This topic deals with studying changes in mechanical properties of cells when mutations are present in a cytoskeletal protein involved in muscle disease. This can help understanding fundamental mechanisms that drive to weakness at muscle scale.
Myoblasts are the early cells that form muscle. Their mechanics is mainly determined by the cytoskeleton, which consists of three types of polymeric filaments : actin, microtubules and intermediate filaments (IF).
Elastic properties of cells are usually derived from the actin cytoskeleton. But, intermediate filaments are emerging as major contributors to the mechanical properties of cells. For example, desminopathies (desmin being a muscle-specific IF) are diseases affecting cardiac and skeletal muscles, caused by a mutation in the desmin gene.
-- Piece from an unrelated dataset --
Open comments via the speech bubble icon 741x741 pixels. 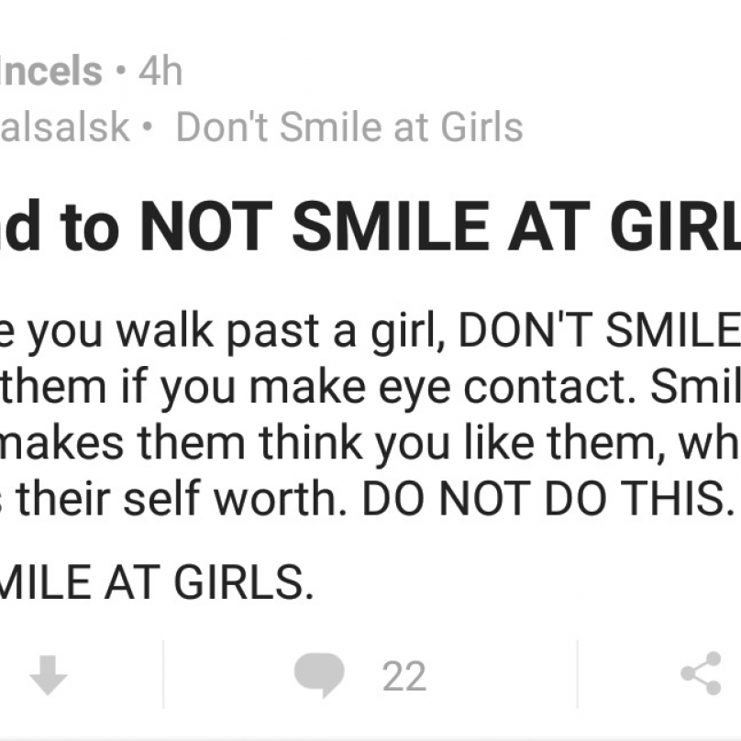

Patients with desmin mutation present severe lower limb muscle weakness and heart and respiratory failure.
Studying isolated myoblast cells revealed a highly aggregative behavior of transfected cells overexpressing desmin in response to external stress such as oxidative or heat-shock stress in C2C12 myoblasts (Segard 2013). In (Leccia 2013), we showed that the dynamics and shape of desmin-mutated myoblasts are altered when submitted to cyclic stretch.
(Even 2017) used Atomic Force Microscopy and showed that the presence of aggregates of D399Y-desmin locally increases the mutated cells rigidity. This demonstrates that D399Y mutation in desmin stiffens myoblasts and suggests that D399Y related myofibrillar myopathy is at least partly due to altered mechanical properties at the single-cell scale, which are propagated to the whole tissue.